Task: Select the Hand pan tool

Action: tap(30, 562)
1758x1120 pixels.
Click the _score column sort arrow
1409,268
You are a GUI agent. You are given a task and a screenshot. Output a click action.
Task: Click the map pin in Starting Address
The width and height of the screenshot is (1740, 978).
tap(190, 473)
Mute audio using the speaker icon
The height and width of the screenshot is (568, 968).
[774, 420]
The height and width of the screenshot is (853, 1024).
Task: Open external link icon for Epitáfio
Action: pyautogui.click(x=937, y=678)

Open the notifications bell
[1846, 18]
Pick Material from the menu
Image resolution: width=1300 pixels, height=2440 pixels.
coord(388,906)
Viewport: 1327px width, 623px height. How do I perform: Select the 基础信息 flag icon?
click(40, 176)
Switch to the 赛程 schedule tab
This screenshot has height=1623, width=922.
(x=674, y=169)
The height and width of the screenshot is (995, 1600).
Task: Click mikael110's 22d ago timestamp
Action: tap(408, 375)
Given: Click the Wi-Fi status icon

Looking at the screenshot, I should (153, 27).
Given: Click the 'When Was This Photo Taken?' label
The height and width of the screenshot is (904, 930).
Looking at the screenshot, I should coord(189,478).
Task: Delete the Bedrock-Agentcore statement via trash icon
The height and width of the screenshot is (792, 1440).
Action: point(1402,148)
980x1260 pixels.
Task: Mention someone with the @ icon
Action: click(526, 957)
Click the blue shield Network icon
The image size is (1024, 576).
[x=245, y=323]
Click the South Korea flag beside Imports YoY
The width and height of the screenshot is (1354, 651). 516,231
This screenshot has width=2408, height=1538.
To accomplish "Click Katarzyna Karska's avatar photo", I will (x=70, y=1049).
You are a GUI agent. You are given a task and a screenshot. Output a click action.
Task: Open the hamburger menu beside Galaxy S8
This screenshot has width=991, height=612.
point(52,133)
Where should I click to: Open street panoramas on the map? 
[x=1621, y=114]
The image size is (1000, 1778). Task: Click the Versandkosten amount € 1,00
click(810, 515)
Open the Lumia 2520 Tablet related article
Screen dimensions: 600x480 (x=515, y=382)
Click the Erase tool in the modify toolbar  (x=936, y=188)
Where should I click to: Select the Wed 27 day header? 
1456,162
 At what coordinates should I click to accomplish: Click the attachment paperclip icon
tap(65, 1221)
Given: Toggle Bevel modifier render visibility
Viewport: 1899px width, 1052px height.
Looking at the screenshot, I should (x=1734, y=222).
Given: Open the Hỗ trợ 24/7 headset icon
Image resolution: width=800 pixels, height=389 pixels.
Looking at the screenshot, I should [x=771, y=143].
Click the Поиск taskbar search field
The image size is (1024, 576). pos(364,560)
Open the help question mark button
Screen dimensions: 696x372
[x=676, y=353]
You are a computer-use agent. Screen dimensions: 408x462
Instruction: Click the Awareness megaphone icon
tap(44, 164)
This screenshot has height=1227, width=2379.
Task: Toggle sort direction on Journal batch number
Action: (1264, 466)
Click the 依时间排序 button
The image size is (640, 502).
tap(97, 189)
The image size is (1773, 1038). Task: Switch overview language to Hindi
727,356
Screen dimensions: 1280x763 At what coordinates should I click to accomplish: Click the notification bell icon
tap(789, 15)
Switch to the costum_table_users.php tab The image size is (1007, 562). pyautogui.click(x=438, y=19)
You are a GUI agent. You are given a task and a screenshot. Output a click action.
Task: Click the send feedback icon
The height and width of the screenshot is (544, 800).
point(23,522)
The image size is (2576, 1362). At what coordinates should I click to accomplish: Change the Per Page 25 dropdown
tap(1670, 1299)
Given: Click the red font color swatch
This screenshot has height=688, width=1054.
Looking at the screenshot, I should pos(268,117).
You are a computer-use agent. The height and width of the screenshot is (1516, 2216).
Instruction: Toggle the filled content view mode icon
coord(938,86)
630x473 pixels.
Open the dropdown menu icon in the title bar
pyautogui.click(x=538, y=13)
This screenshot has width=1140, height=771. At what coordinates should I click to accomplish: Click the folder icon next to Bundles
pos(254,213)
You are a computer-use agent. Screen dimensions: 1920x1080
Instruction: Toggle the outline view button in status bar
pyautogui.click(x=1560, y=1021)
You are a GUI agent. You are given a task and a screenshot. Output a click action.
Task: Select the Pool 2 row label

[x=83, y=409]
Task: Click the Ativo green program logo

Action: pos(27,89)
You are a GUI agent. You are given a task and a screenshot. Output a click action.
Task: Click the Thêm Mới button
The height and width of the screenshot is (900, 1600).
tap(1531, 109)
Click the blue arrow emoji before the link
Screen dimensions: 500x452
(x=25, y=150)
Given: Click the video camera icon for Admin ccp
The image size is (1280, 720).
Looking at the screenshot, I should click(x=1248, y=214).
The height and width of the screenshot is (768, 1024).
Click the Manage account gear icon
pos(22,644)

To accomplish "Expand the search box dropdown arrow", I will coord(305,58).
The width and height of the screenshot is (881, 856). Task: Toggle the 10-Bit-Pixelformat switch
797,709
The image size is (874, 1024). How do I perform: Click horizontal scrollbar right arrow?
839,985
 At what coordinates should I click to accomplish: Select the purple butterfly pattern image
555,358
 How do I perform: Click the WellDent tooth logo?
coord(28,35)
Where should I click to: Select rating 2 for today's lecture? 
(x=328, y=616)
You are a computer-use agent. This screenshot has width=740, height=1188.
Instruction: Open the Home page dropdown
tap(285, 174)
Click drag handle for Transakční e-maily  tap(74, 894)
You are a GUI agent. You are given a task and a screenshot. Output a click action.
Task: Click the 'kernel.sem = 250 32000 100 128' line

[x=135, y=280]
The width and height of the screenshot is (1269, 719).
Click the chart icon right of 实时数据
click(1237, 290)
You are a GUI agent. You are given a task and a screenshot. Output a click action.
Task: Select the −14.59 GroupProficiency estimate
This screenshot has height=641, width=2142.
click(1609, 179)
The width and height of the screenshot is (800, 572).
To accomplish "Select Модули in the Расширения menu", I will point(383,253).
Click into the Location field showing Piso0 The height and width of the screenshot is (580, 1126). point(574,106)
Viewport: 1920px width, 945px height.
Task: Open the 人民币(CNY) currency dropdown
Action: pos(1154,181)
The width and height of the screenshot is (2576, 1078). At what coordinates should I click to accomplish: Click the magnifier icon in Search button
--------------------------------------------------
Instructions for the task = Copy out the items from the line with "Where should I click to: Select the" through the line with "Looking at the screenshot, I should [x=771, y=143].", keeping every line the same.

Finished task =
Where should I click to: Select the Wed 27 day header? 
1456,162
 At what coordinates should I click to accomplish: Click the attachment paperclip icon
tap(65, 1221)
Given: Toggle Bevel modifier render visibility
Viewport: 1899px width, 1052px height.
Looking at the screenshot, I should (x=1734, y=222).
Given: Open the Hỗ trợ 24/7 headset icon
Image resolution: width=800 pixels, height=389 pixels.
Looking at the screenshot, I should [x=771, y=143].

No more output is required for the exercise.